Top of SOURCE MATERIAL
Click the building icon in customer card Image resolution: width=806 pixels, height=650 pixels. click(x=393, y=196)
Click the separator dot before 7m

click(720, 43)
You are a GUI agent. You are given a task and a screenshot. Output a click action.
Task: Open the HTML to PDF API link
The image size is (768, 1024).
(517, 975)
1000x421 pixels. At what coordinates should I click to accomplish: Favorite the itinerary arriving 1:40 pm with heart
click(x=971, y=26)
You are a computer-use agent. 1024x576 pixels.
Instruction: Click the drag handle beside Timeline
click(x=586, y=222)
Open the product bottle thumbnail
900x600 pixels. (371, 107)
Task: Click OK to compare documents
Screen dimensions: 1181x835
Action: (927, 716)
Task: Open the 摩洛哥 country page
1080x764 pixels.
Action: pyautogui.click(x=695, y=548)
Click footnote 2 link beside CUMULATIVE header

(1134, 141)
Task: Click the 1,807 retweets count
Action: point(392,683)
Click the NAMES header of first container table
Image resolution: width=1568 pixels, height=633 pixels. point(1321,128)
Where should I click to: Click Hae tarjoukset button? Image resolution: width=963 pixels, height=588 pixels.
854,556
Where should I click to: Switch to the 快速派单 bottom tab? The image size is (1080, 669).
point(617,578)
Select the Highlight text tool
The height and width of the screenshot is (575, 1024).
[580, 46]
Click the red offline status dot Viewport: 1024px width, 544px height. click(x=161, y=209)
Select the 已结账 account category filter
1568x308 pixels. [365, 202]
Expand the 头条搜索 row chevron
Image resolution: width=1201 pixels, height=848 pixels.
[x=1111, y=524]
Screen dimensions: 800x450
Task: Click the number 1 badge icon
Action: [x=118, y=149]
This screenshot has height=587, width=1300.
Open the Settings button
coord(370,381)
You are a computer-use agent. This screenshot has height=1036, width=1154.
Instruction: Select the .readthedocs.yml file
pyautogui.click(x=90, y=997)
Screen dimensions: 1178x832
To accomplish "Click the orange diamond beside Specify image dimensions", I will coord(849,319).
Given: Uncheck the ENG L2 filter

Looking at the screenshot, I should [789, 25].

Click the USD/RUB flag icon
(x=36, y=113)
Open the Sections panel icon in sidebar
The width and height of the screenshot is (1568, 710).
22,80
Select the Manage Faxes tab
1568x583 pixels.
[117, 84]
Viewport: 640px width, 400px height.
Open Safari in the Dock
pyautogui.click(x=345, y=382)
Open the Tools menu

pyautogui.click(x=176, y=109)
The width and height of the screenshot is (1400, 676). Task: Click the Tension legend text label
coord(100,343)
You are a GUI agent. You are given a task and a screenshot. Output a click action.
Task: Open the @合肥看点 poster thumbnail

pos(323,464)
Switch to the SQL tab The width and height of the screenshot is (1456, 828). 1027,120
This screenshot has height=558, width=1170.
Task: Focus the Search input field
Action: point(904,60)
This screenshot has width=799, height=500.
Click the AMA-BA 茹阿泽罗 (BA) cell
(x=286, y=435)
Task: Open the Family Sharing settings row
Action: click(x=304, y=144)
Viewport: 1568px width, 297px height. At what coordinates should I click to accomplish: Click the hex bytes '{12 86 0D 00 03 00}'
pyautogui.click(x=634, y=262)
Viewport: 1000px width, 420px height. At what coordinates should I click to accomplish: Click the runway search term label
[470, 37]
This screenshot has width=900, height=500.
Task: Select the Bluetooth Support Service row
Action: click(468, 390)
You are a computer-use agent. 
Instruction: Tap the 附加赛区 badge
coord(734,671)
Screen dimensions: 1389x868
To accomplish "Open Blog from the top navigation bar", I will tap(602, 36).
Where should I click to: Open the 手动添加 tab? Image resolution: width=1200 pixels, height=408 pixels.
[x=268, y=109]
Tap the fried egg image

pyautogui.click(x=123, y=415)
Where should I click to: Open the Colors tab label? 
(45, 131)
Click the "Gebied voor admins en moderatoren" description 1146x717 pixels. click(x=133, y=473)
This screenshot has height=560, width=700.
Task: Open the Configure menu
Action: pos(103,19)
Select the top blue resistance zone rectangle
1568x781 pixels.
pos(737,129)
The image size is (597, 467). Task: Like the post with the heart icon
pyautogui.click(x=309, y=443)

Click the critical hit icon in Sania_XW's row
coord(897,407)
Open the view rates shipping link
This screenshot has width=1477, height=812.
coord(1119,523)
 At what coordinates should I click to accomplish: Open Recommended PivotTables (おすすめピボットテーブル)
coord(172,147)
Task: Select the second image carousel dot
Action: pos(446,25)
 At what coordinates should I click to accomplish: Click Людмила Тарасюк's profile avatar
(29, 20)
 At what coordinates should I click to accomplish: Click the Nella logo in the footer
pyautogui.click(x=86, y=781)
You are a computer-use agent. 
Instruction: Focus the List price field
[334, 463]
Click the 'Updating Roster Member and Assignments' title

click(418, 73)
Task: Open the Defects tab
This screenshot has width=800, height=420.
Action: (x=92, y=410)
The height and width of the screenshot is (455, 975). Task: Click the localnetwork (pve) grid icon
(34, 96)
Bottom of SOURCE MATERIAL
## EXERCISE
Only the lines from the one containing "This screenshot has width=800, height=420." through the last line of the material should be returned, each one exactly as written.

## RESULT OF THE TASK
This screenshot has width=800, height=420.
Action: (x=92, y=410)
The height and width of the screenshot is (455, 975). Task: Click the localnetwork (pve) grid icon
(34, 96)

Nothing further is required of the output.